IoT Hub Device Provisioning Service (DPS) の用語
IoT Hub Device Provisioning Service (DPS) は、ゼロタッチでの大規模なデバイス プロビジョニングを可能にする、IoT Hub のヘルパー サービスです。 Device Provisioning Service を使用すると、セキュリティで保護されたスケーラブルな方法で何百万台ものデバイスをプロビジョニングできます。
デバイス プロビジョニングのプロセスには、2 つの部分があります。
- 最初の部分では、デバイスを登録することで、デバイスと IoT ソリューション間の初期接続を確立します。
- 2 番目の部分では、ソリューションの特定の要件に基づいて、デバイスに適切な構成を適用します。
両方のステップを完了すると、デバイスが完全にプロビジョニングされたことになります。 デバイス プロビジョニング サービスでは、デバイスにシームレスなプロビジョニング エクスペリエンスを提供するために、両方のステップを自動化しています。
この記事では、サービスの管理に適用されるプロビジョニングの概念に関する概要を説明します。 この記事は、デプロイのために準備されたデバイスを取得するクラウド セットアップ手順に関わるユーザーに最も役立ちます。
サービス操作エンドポイント
サービス操作エンドポイントは、サービス設定を管理し加入契約リストを保持するためのエンドポイントです。 このエンドポイントは、サービス管理者によってのみ使用されます。
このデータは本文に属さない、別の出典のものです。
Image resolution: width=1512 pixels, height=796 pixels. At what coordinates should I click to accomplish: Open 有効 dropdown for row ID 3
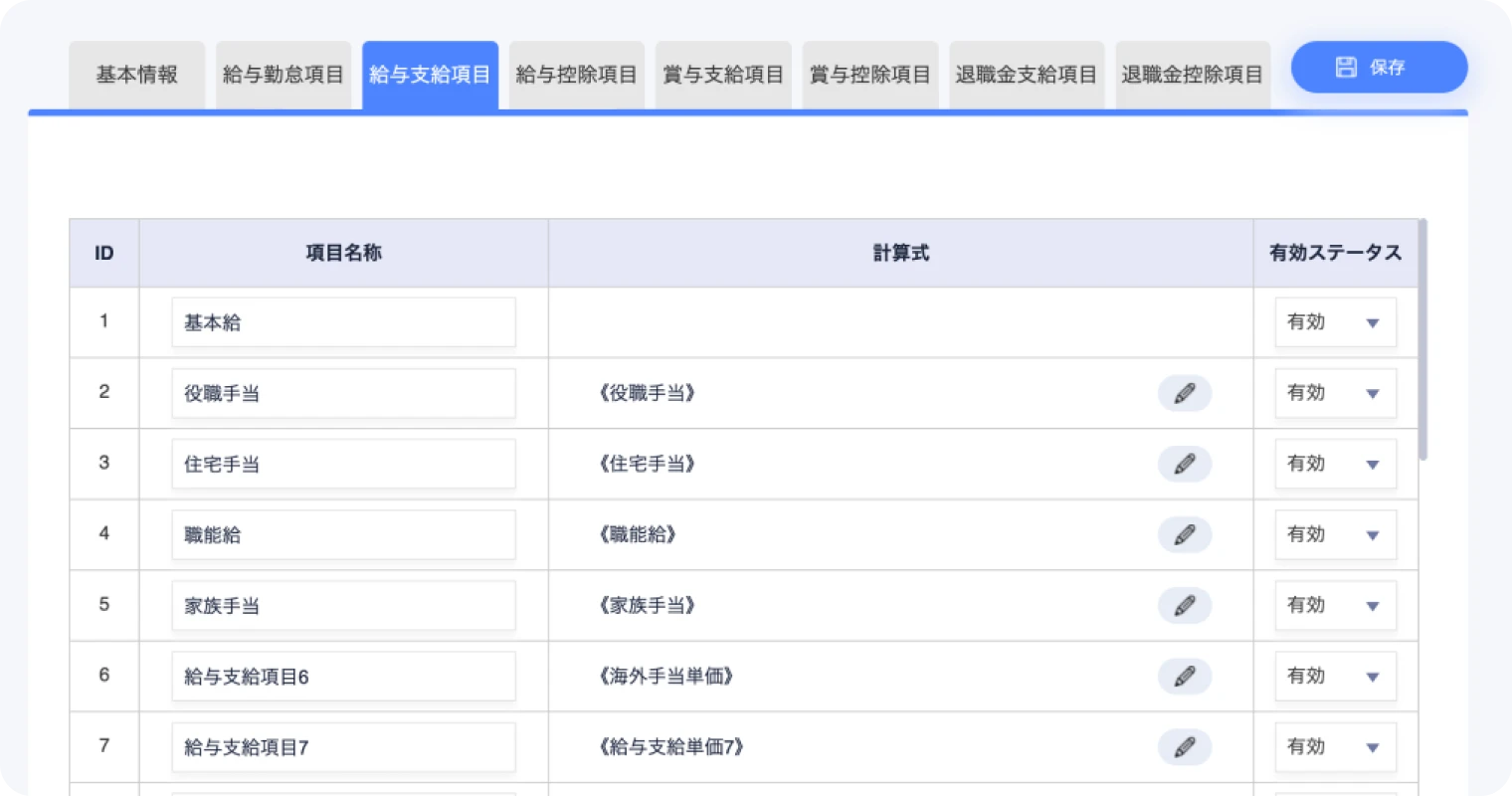[x=1335, y=464]
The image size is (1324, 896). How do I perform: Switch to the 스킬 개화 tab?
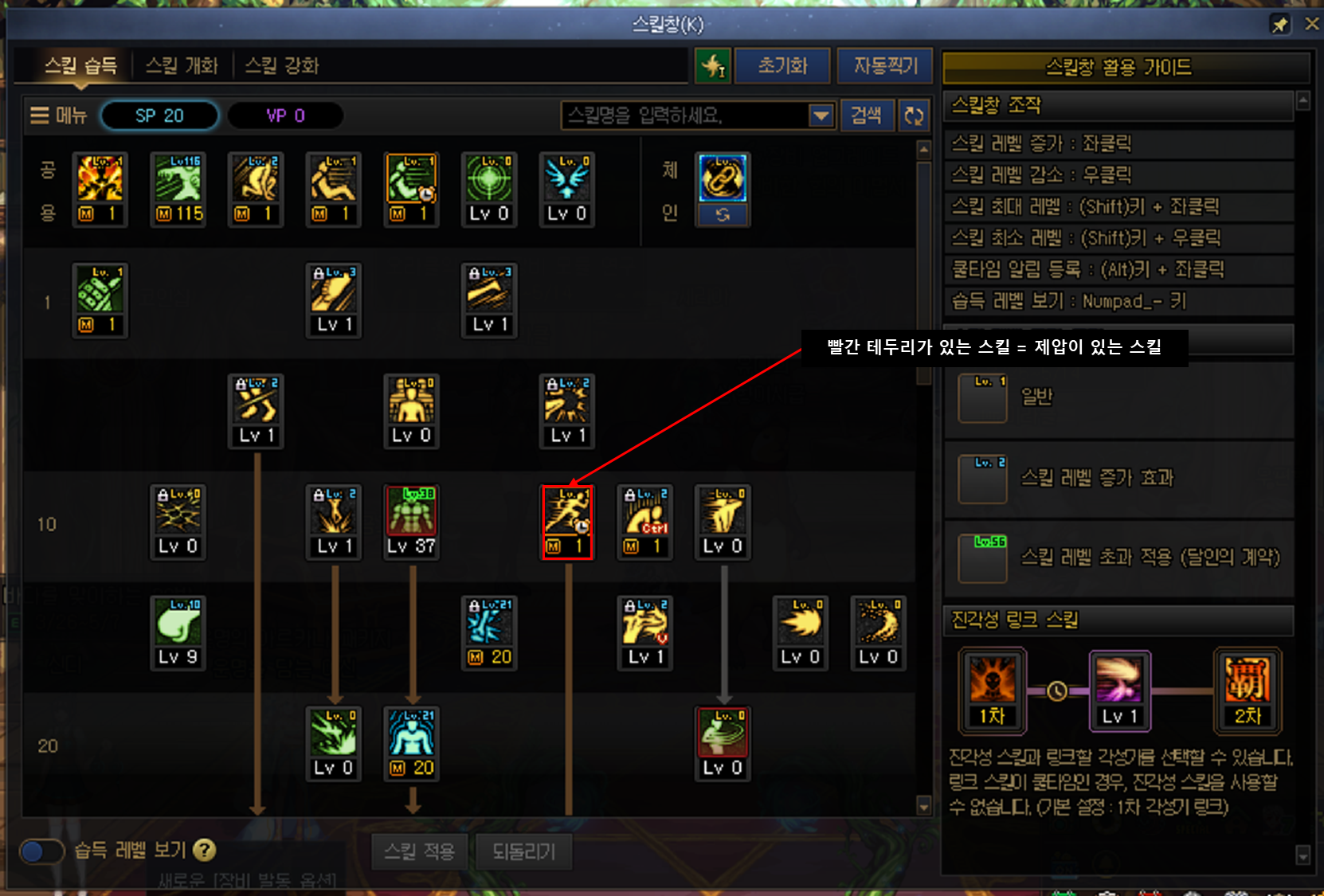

デバイスからは使用されません。
デバイス プロビジョニングのエンドポイント
デバイスのプロビジョニング エンドポイントは、すべてのデバイスがプロビジョニングに使用する単一のエンドポイントです。 URL はすべてのプロビジョニング サービス インスタンスで同じであるため、サプライ チェーンのシナリオで新しい接続情報を使用してデバイスを再フラッシュする必要はありません。 ID スコープは、テナントの分離を確認します。
リンクされた IoT Hub
デバイス プロビジョニング サービスでは、このサービスにリンクされた IoT Hub にのみデバイスをプロビジョニングできます。 IoT ハブを Device Provisioning Service のインスタンスにリンクすると、サービスは IoT ハブのデバイス レジストリに対する読み取り/書き込みアクセス許可を取得します。 このリンクにより、Device Provisioning Service でデバイス ID を登録し、デバイス ツインの初期構成を設定できます。 リンクされた IoT Hub は、任意の Azure リージョン内に置くことができます。 お使いのプロビジョニング サービスに他のサブスクリプションのハブをリンクすることもできます。
詳細については、「IoT ハブのリンクおよび管理方法」をご覧ください。
割り当てポリシー
割り当てポリシーは、Device Provisioning Service によって IoT ハブにデバイスが割り当てられる方法を決定するサービス レベルの設定です。 次の 4 つの割り当てポリシーがサポートされています。
Evenly weighted distribution\(均等に重み付けされた分散\): リンクされた各 IoT Hub にデバイスが同程度にプロビジョニングされます。 既定の設定です。 デバイスを 1 つの IoT ハブにのみプロビジョニングする場合は、この設定のままでかまいません。
Lowest latency\(最も短い待機時間\): デバイスに対する待機時間が最も短い IoT Hub にデバイスをプロビジョニングします。 複数の IoT Hub にリンクしていて、同様に最も短い待機時間になっている場合、プロビジョニング サービスはそれらのハブ全体のデバイスをハッシュします。
Static configuration via the enrollment list\(加入契約リストによる静的構成\): 加入契約リストの目的の IoT Hub の仕様が、サービス レベルの割り当てポリシーよりも優先されます。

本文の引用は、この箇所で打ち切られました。